── Dataset ──

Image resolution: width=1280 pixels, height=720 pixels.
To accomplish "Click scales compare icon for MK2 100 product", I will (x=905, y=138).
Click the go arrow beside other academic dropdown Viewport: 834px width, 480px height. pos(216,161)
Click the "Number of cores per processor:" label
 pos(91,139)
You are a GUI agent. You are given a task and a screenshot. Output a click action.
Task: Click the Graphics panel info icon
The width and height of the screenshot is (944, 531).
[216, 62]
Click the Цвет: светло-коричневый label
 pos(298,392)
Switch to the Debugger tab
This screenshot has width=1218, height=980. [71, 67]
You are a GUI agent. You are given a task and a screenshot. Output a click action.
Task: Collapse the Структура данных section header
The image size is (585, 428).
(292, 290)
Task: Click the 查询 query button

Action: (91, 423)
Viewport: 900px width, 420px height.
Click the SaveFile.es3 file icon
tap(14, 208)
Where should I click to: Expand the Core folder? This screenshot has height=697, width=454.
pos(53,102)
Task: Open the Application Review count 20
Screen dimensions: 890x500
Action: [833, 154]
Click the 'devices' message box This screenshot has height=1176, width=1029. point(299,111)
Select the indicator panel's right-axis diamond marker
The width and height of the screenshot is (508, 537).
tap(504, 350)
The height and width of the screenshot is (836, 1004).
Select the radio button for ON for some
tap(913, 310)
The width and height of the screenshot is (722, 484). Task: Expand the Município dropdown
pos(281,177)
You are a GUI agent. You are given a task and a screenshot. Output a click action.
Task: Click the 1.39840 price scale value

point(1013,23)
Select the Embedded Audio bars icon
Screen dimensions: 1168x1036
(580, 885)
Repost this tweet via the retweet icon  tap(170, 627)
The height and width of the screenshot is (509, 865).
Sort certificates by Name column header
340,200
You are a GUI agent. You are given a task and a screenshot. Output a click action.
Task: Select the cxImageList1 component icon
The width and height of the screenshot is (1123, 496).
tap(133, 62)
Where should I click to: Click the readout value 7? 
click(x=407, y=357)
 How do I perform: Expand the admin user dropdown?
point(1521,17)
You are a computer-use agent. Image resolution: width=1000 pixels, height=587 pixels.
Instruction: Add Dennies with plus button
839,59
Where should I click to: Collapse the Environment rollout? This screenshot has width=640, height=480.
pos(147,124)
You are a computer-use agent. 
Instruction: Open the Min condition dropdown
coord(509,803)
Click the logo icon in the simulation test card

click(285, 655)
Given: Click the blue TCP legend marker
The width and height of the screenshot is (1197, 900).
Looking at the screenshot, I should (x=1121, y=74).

───

Activity » Leaving out all lines before the one containing "Where should I click to: Collapse", copy that line and the rest through the end of the listing above exactly.

Response for this exercise »
Where should I click to: Collapse the Environment rollout? This screenshot has width=640, height=480.
pos(147,124)
You are a computer-use agent. 
Instruction: Open the Min condition dropdown
coord(509,803)
Click the logo icon in the simulation test card

click(285, 655)
Given: Click the blue TCP legend marker
The width and height of the screenshot is (1197, 900).
Looking at the screenshot, I should (x=1121, y=74).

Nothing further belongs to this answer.